━━━ DATA

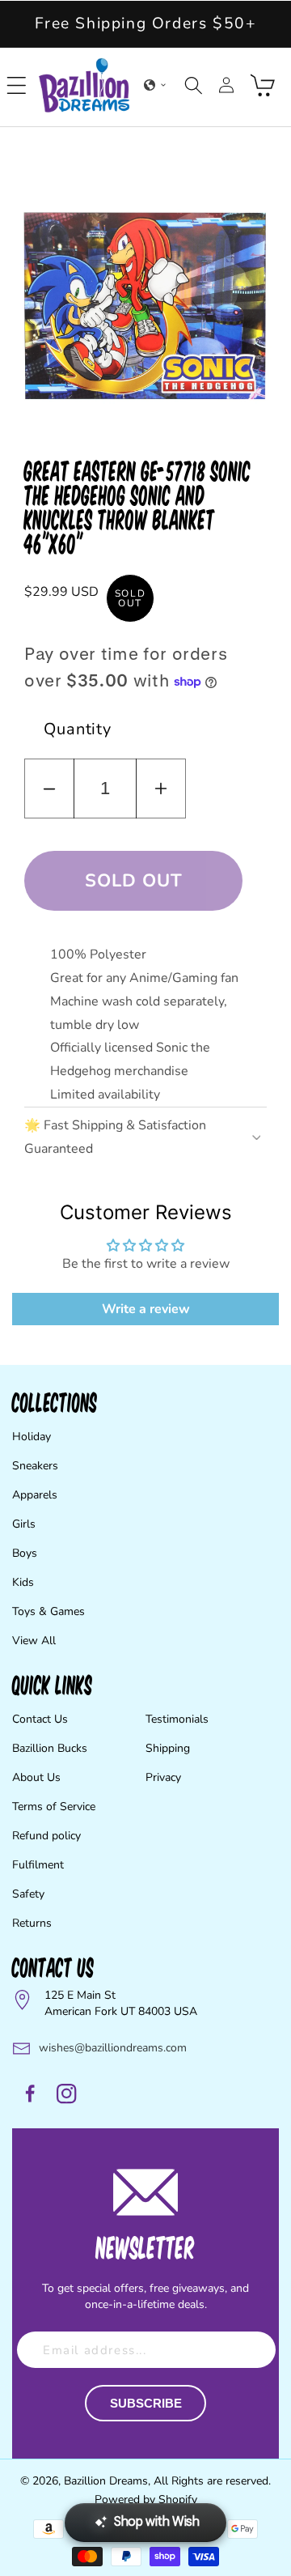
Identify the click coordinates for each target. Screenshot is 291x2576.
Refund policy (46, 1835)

━━━━━━
━━━ DATA

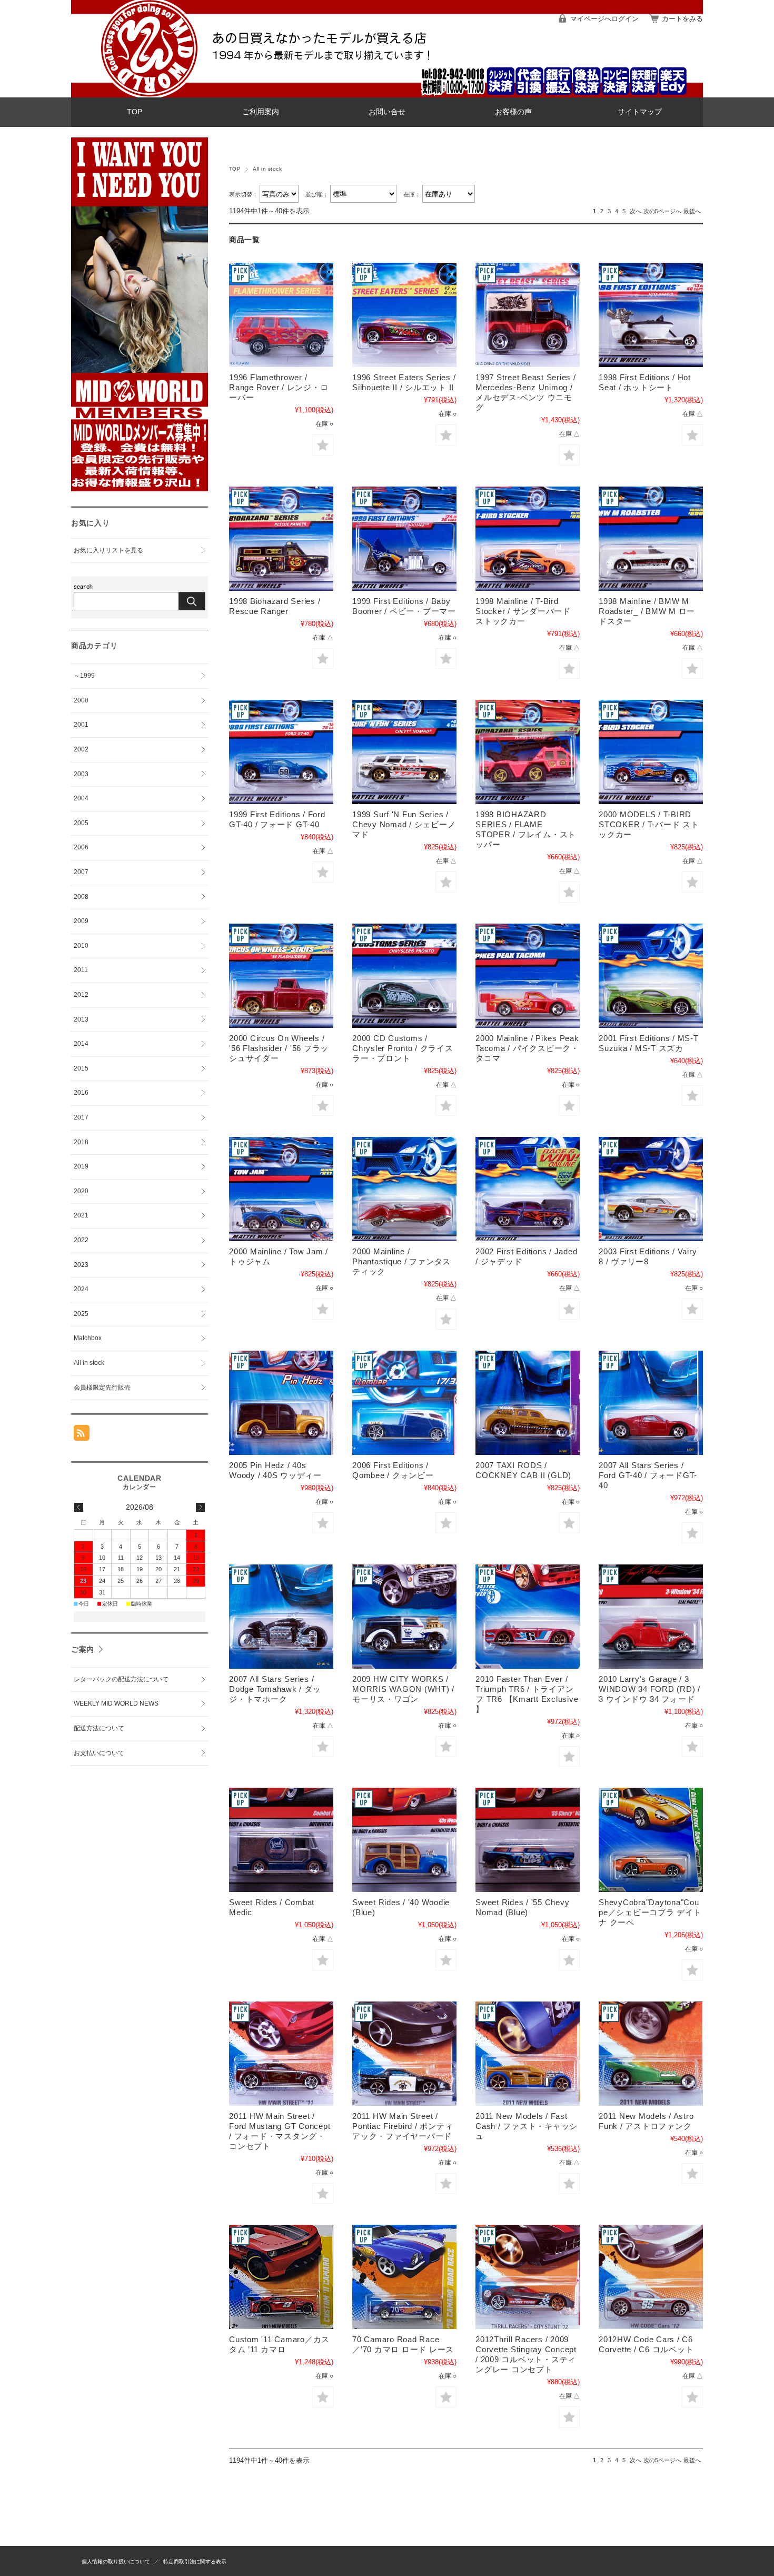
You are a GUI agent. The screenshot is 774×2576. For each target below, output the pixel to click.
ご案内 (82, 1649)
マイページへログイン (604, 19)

━━━━━━

**EXERCISE PROMPT**
From the listing above, pick out every line containing "click".

**RESULT FOR THIS EXERCISE**
Identify the click coordinates for each target. Screenshot is 291x2576.
You are a GUI agent. The screenshot is 774×2576. For each target below, output the pixel to click.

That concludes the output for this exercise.